The suit I filed earlier this month on behalf of Apollo founder Leon Black names the woman who filed the spurious complaints after being caught demanding $100 million or she would tell his family, his business and the media about their consensual affair (even in threatening him, she never suggested any kind of assault); the law firm that filed the complaints that they had to know weren't true and then aggressively marketed the more scurrilous lies; and the John Does who ran and funded the campaign to label a man a rapist for what he himself described as a "regrettable" relationship.
It's a strong step to deal with the abuse of a powerful weapon, lest the backlash that is sure to explode, explode in the face of the victims to come. Because eventually, lies do get exposed, and liars face consequences (a penalty for wasting police resources, an indictment for extortion, for instance). The possibilities are endless but come too late for those destroyed by the accusations that they lack the resources or support to fight.

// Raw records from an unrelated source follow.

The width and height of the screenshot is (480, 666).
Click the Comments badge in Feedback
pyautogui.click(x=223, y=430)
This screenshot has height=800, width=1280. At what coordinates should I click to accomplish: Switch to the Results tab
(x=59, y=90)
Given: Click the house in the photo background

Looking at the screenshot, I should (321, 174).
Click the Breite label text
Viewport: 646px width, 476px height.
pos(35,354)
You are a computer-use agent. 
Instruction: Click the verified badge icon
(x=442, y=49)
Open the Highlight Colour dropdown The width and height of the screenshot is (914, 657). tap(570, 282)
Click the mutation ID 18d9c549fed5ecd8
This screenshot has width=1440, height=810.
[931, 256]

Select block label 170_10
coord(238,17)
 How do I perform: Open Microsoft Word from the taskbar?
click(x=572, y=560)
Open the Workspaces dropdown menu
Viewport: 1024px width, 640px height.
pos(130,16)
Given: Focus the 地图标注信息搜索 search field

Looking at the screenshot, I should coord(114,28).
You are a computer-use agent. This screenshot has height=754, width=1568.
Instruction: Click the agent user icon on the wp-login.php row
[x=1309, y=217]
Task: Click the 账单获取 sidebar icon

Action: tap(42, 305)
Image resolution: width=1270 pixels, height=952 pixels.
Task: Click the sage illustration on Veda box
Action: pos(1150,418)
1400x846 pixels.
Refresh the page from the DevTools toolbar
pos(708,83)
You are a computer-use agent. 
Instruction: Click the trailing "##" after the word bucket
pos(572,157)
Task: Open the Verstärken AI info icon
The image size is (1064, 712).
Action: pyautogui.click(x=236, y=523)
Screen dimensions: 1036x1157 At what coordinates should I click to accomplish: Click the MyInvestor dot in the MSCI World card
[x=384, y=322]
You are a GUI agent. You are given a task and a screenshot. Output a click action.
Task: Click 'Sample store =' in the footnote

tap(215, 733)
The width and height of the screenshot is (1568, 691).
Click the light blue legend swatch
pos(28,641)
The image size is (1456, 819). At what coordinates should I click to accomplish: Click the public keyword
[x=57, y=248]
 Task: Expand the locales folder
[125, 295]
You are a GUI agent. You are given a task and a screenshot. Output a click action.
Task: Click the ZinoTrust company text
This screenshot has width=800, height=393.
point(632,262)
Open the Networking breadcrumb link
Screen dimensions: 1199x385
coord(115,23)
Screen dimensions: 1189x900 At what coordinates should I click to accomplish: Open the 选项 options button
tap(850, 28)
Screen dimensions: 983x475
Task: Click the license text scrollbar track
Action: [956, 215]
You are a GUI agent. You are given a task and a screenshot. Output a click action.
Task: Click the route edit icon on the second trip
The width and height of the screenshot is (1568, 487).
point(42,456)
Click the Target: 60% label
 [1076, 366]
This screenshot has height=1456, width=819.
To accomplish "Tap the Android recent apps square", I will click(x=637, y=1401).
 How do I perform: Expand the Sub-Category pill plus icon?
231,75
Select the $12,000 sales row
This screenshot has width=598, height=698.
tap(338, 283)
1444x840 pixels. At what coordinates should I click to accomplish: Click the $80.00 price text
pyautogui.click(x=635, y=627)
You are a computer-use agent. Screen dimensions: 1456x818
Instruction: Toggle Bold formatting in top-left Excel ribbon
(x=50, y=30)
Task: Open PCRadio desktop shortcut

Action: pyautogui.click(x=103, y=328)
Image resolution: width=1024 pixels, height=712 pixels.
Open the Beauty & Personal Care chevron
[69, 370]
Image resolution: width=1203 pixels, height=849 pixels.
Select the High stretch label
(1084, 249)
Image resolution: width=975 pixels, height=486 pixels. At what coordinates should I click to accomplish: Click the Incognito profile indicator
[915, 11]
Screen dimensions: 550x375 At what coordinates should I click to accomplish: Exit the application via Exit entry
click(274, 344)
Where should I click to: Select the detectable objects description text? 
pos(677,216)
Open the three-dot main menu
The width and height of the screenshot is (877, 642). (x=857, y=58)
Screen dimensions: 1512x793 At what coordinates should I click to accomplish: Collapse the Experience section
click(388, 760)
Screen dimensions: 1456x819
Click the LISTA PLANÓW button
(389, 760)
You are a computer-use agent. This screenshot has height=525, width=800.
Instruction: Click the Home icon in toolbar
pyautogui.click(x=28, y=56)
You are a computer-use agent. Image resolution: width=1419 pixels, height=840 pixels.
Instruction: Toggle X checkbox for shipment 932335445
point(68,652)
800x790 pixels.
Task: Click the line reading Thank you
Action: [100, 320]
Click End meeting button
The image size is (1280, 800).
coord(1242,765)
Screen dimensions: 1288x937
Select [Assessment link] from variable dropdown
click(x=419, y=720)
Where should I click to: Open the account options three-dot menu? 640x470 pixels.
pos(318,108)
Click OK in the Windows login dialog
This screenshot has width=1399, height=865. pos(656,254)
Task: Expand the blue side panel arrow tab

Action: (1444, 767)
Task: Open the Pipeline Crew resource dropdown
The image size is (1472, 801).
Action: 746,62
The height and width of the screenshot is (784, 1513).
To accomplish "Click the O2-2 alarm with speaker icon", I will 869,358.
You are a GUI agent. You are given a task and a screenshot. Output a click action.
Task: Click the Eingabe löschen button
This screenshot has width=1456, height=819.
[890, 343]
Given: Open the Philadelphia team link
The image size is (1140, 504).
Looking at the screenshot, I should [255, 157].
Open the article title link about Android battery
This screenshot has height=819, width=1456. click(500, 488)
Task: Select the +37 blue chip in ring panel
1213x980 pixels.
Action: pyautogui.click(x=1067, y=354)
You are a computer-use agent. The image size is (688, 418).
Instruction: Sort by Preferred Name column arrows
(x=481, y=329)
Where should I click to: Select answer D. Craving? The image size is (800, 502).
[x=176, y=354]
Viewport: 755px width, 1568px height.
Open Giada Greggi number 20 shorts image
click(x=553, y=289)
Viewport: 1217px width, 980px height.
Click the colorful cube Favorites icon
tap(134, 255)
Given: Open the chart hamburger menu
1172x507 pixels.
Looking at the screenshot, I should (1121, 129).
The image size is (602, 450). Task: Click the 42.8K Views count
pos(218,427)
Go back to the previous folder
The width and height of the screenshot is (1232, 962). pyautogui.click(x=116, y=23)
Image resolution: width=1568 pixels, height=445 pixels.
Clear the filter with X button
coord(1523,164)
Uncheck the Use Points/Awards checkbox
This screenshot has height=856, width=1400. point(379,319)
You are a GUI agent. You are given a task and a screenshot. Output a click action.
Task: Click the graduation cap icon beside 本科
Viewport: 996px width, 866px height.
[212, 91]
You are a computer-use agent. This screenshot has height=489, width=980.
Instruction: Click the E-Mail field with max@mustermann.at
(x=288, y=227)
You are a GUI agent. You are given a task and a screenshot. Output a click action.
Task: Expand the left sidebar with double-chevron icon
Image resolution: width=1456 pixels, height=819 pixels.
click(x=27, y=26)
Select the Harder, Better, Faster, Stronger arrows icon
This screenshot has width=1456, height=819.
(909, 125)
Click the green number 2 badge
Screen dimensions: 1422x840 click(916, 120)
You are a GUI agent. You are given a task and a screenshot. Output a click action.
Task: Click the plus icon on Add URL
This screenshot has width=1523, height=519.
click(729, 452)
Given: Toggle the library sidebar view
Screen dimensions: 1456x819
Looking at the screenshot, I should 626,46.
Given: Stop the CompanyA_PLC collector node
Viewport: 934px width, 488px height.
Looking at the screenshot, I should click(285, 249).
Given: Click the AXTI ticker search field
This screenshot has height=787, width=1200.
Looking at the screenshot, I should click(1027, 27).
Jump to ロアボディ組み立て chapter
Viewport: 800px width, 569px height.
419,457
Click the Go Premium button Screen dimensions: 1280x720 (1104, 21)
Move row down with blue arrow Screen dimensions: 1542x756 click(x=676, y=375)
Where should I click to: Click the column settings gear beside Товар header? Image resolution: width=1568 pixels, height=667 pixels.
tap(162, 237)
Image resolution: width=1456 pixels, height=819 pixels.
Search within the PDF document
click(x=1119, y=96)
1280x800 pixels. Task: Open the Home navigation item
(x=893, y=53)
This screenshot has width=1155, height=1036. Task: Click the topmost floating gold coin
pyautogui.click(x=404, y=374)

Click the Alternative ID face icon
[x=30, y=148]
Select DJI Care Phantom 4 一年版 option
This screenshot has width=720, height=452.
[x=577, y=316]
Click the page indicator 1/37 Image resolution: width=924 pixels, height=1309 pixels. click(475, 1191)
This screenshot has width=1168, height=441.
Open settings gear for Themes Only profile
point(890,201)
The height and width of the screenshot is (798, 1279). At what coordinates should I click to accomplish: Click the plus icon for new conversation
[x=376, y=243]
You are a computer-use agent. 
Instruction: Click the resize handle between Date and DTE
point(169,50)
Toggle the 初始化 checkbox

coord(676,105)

My client has the resources to fight. He has a friend in me. I offered to help him because for me, being someone's lawyer is a special kind of friendship and also because it makes me furious to see a movement I so cherished be perverted by one who has no right to claim its mantle.
In responding to the suit I conceived of and filed, the lead lawyer, who filed the complaints, attacked my old law firm: "This is an obvious act of retaliation. It is disheartening to learn that Quinn Emanuel, despite the firm's marketing campaign to represent sexual assault victims, is now defending Leon Black and suing a rape survivor and the law firm representing her. We look forward to defending ourselves against these ludicrous allegations."
It's true that I asked my old friend and partner John Quinn to be my co-counsel. But I'm the one who was the primary author of that complaint.
From the day I walked out of that alley, I have posed as a survivor. Look at me. I made it. I wanted the women who came to me for help, my students, my listeners on the radio, my readers, to believe they would make it, too. But I know the secret.
I'm not a rape survivor going after a survivor. I'm a victim. And she's a fraud.